● **TASK BRIEF**: Beginning with the line that includes "Instruction: Click the StackCP logo" and ending with the last line of the entries below, set down each line exactly; include no pictures.

● **THE RECORDS**:
• • • • • • •

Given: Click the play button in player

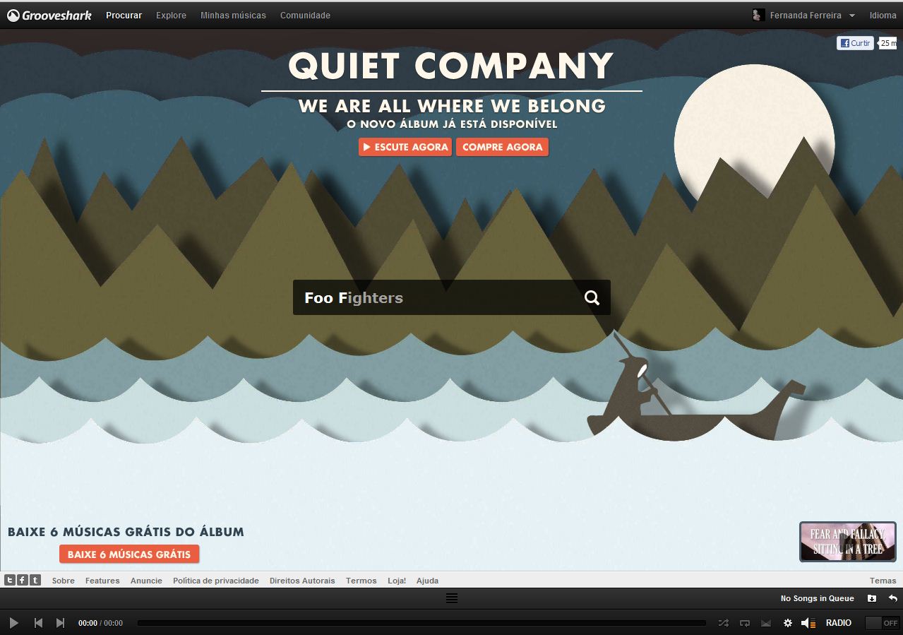Looking at the screenshot, I should [x=13, y=623].

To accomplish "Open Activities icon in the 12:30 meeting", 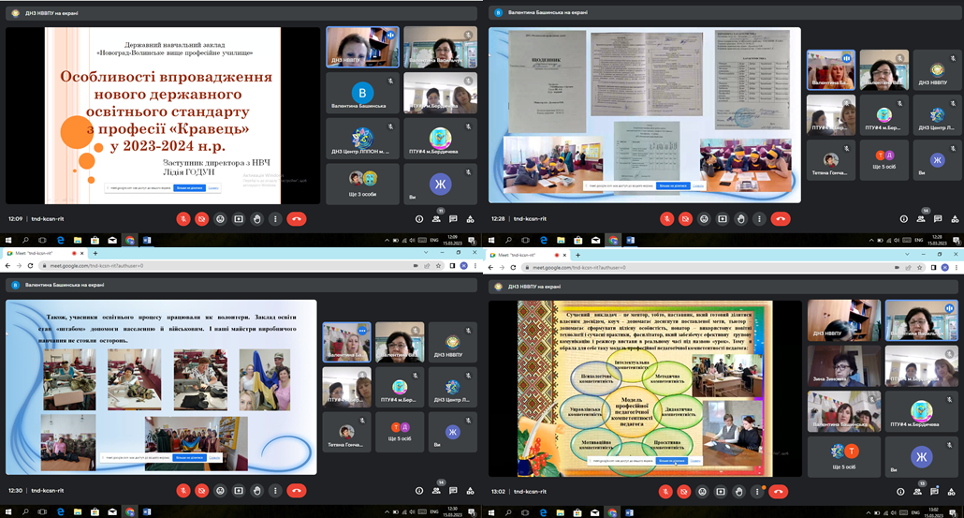I will (471, 490).
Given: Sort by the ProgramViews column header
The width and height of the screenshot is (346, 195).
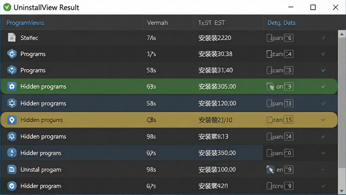Looking at the screenshot, I should click(x=25, y=23).
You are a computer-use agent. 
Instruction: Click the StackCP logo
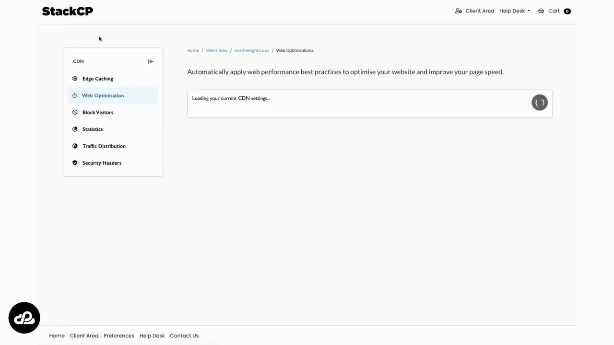67,11
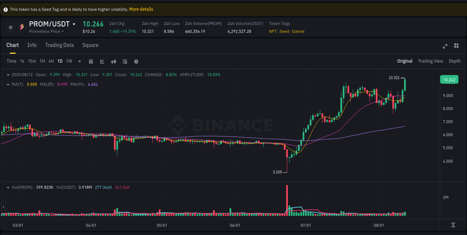
Task: Collapse the MA indicator values row
Action: 9,84
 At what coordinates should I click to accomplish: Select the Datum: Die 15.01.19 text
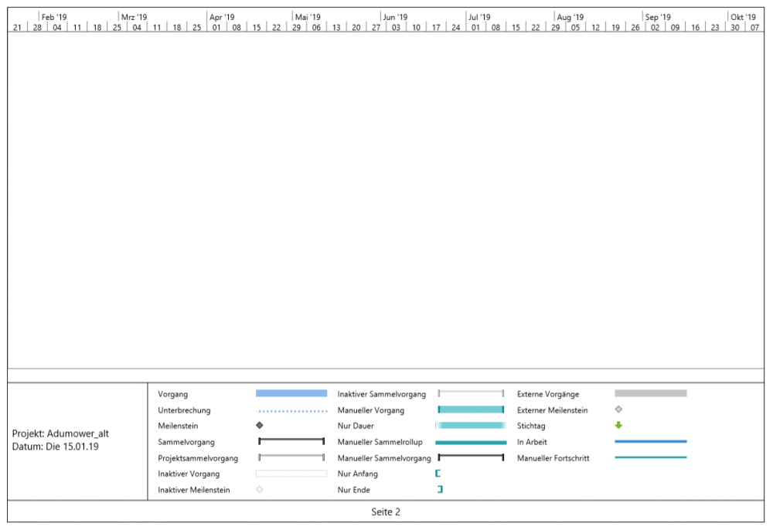(55, 447)
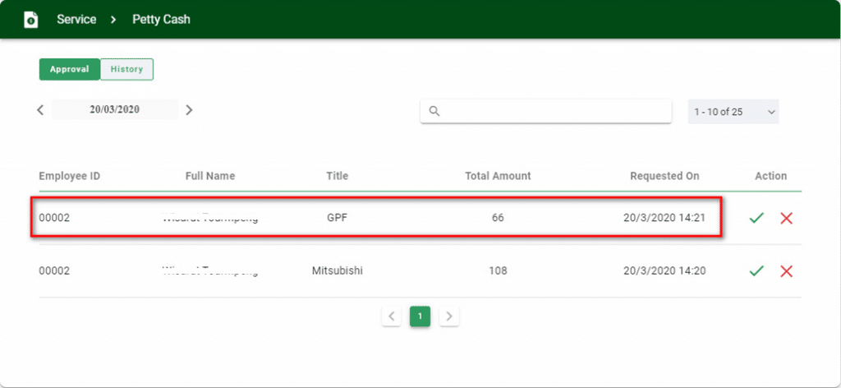Expand the 1 - 10 of 25 dropdown
The height and width of the screenshot is (388, 841).
point(733,112)
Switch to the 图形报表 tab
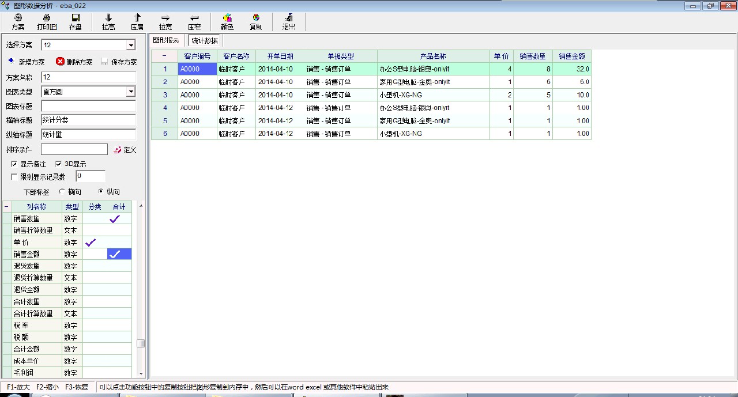738x397 pixels. 165,40
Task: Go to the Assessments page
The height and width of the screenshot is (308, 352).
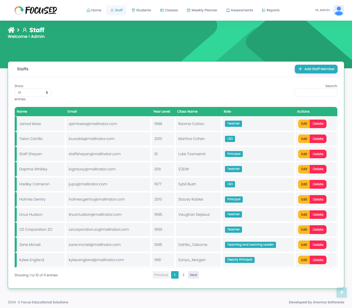Action: coord(239,10)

• • • • • • •

● **TASK OUTPUT**:
Instruction: Click the StackCP logo
67,11
Task: Collapse the MA indicator values row
Action: 9,84
 At what coordinates should I click to accomplish: Select the Datum: Die 15.01.19 text
(55, 447)
Expand the 1 - 10 of 25 dropdown
The height and width of the screenshot is (388, 841).
point(733,112)
Switch to the 图形报表 tab
738x397 pixels. 165,40
Task: Go to the Assessments page
The height and width of the screenshot is (308, 352).
Action: coord(239,10)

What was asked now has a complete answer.